We turned left on South Branch Road from the farm entrance, and only had to walk north on the road for a little bit. On the right, there was unmarked entrance to state park property, which was part of what used to be referred to Confluence Reservoir State Park.


I had hiked some of these lands before, but never the section this far south along the South Branch.

After the Water Bond Act of 1958 was passed, justified following the Flood of ’55, a lot of reservoirs were proposed, including Spruce Run where I work. Many of the reservoirs like that one, Round Valley, Merrill Creek, Yards Creek, and more were constructed, while others were authorized and never constructed. Many of them are still authorized to this day.

Confluence Reservoir was one of these, and I think it may still be authorized but will likely never be built. This reservoir would impound land back on both the North and South Branches of the Raritan from just below the confluence point, around the current location of the Head Gates Dam in Duke Island Park. 

The state purchased a lot of land up and down both sides where the flooding would happen, and buildings were demolished. The area floods so badly it really didn’t make sense to have any buildings down on it anyway.

The property is under management of Round Valley Recreation Area, but I don’t think any of the employees there have ever even been to most of the properties. They certainly haven’t done the ones we were about to walk through. Even I hadn’t done them!


I found using one of the trail apps that there was an informal trail along the South Branch from this point, at the intersection of South Branch Road and Chubb Way, that went all the way to the Old York Road. At this point, we were doing well enough on time that I figured we had the time to do some exploring here.


At first, it was just great. It was a farm lane that went way back in to the property parallel with the field edges.

After passing through a line of trees, the path started to get a bit overgrown. I knew we needed to get out to follow the South Branch of the Raritan more closely, so rather than try to follow the field edges, we made a bee line straight across the field through hip-deep soy. It was actually pretty cool!

We got to the river edge, and bushwhacked along the fields to the next little stream inlet. At that point, it was a bit of a bushwhack through to the next field, I could easily have done it, and then the field edges wouldn’t have been so bad, but I wanted to get in the river. 


I hopped down and decided to walk in the river as best I could the rest of the way back to Old York Road. Carolyn, John, and Sean all went with me on this one as I recall.

This was the part of the hike where things started to get sloppy.

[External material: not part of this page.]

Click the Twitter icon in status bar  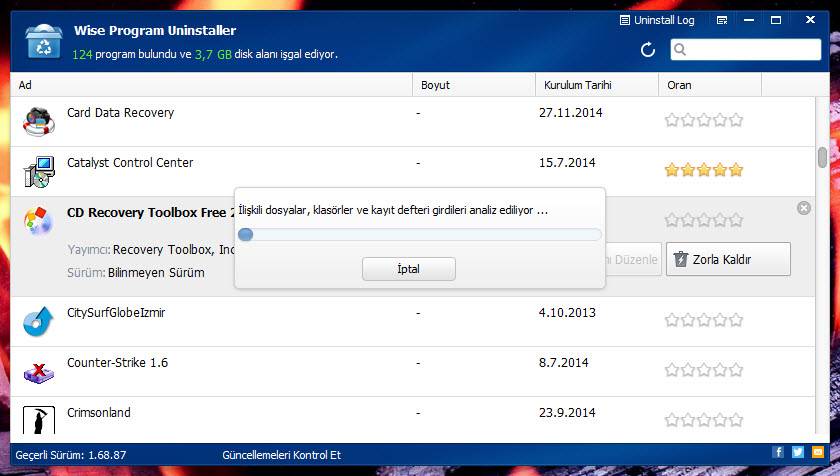(797, 453)
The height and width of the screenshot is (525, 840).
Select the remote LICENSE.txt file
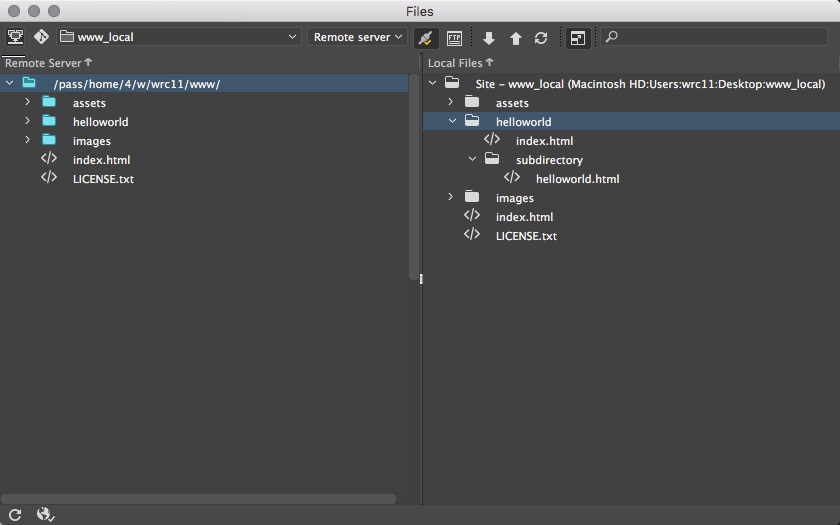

I thought I was being really careful with my phone. I was carrying it for a bit, but the water started to get deeper. I didn’t expect it to go higher than the back of my pack, and I put the phone in a spot where I thought no water would get to it.
We continued walking, and the water kept getting deeper. I held the pack further up on my pack, but it continued to get deeper. Carolyn I think did a little better keeping hers higher up. I should have kept mine in my upper most pouch, but I think I was worried about it coming accidentally unzipped.

The others moved along surprisingly more quickly than we did outside of the water, on out to Old York Road. We moved along through the water just about to the confluence of the North and South Branches. I had never actually seen the spot straight on before, and always wanted to. It was a really cool sight.
We got out of the water at that point, where we had a better view to look on back on. In this area I got my phone back out and realized it was terribly wet. It was still working fine, except the screen didn’t unlock as nicely as I would have hoped, and the camera was bad.

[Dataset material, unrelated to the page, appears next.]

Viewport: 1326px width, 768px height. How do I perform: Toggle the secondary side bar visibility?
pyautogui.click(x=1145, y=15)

I couldn’t see anything at all out of the regular camera, but the selfie camera worked. I tried using it to get a few views of the confluence area, but it just wasn’t good.

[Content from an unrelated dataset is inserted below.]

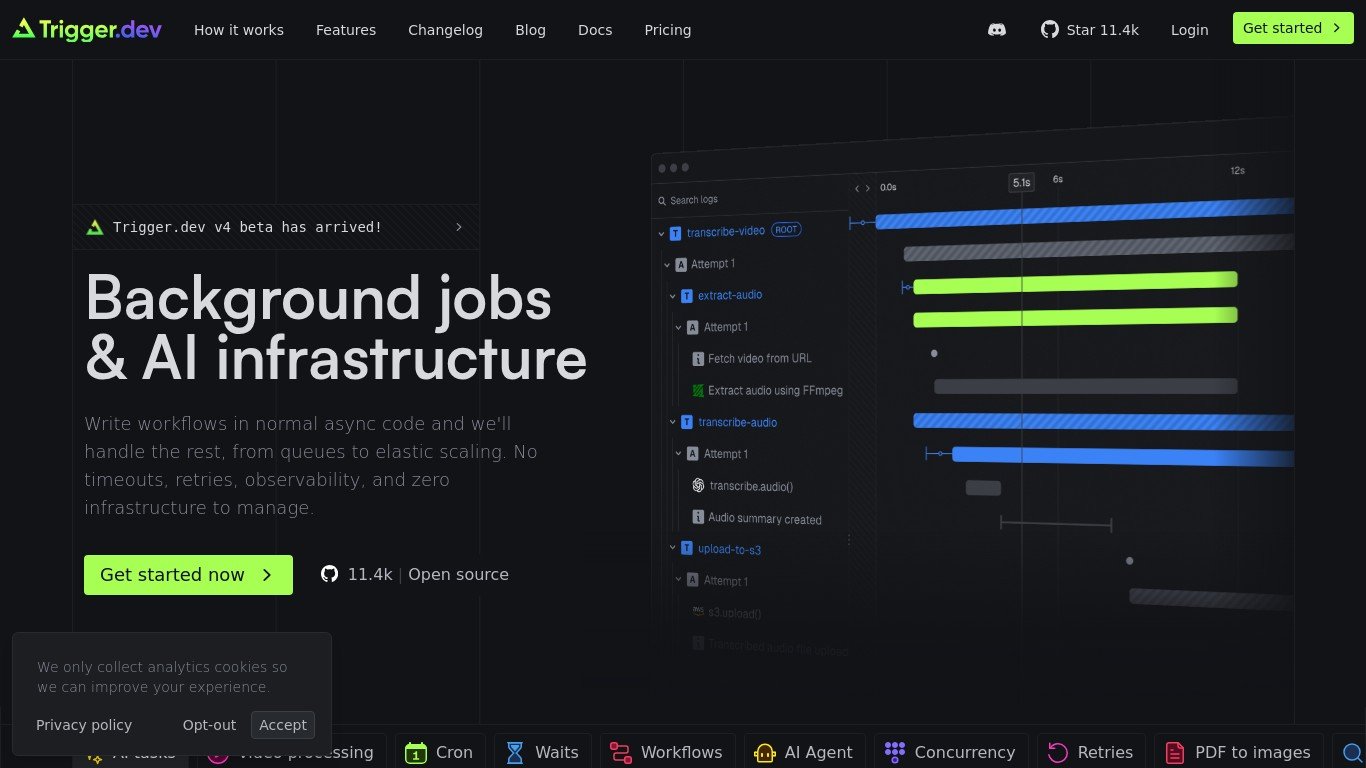
Task: Click the Trigger.dev logo
Action: click(x=87, y=29)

In addition to my phone, Serious Sean's guitar was completely loaded with water. He actually had to turn it and dump it out! Amazingly, it ended up being just fine and wasn't even out of tune in the weeks to follow!

The Head Gates Dam just downstream in Duke Island Park is reportedly to be removed in the near future I found out from some of the posters in the Metrotrails forum, from the last times I hiked the Duke Island area. The dams downstream from that location on the Raritan have mostly come out as far as Somerville, and that is the next one up. 

On the South Branch, I don’t think there are any dams in place any more until Rockafellow’s Mills near Three Bridges, and beyond that Clinton. On the North Branch, the next little dam upstream is in North Branch Park.

The path was more prominent when we were within view of the confluence. We walked it to the north, and there was a little foot bridge built over another inlet tributary, just before we came out to the road.
The area here floods so badly that there are gates on both sides of the Old York Road bridge that can close off the road when it floods over the top.


The Old York Road was the historic colonial route between New York City and Philadelphia developed between 1711 and 1771 along the earlier route of the Tuckaraming native American path. 


The concrete bridge over the North Branch today stands on the site of the original wooden bridge that occupied the site when the road was developed, through the Ten Eyck Farm (I had wanted to find the Colonel Ten Eyck grave stone, which is nearby, but there just wasn’t enough time to go back to it).

We turned right on Old York Road here and headed uphill for just a little ways. We passed Campbell Court on the right, and a short distance past that, on the left side, there is a trail that goes into the Chipman Tract, a county park property.
I had done this trail a couple times at this point get get down along the North Branch of the Raritan in a lovely secluded area.

We descended and followed the most obvious route, which is like an ATV path until it reaches the edge of the river. Then, we remain on a very nice shelf above the river along a well worn path.

We followed this almost out to the homes at the end of North Avenue, to a point where there is an island in the middle of the North Branch. There is a side path that leads steeply downhill from here, and there is an awesome zip line at the end of it.

When we got down there, I think I ran and got the zip line, but I don’t remember who tried it first this time. I did it a couple of times.

I tried to get photos and videos of just about everyone going off the thing that did so. It was great to get back to this spot, because the group split the last time we did this, and many of them missed this that time.
Most of the group actually went off the zip line which was awesome.
For my final time off of it, I was about to go, and Serious Sean jumped on my back! I went down the zip line and the thing held us both with no problem!


I think some of the group went back uphill to the trail to head out to Milltown Road, while the rest of us were going to walk along the North Branch, or rather in it, heading north. The route is pretty shallow and makes for nice walking.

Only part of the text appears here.